Top of Source material

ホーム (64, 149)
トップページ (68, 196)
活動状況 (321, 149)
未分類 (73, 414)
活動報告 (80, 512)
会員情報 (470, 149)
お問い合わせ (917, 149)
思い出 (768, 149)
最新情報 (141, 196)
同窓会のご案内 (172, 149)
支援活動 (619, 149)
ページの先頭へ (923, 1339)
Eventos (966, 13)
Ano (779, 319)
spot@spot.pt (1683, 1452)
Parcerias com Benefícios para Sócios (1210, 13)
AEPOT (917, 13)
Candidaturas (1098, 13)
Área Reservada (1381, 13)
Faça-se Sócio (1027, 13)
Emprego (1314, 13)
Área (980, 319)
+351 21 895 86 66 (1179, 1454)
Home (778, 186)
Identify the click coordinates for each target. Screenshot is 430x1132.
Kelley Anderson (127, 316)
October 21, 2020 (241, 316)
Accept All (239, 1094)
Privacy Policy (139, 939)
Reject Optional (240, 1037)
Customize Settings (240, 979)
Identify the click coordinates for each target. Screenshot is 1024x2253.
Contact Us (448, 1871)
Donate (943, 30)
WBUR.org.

Bottom of Source material

## Exercise brief:
Looking over the records, find each line with the word "target" and copy it.

## Solution for this task:
Identify the click coordinates for each target. Screenshot is 430x1132.
Identify the click coordinates for each target. Screenshot is 1024x2253.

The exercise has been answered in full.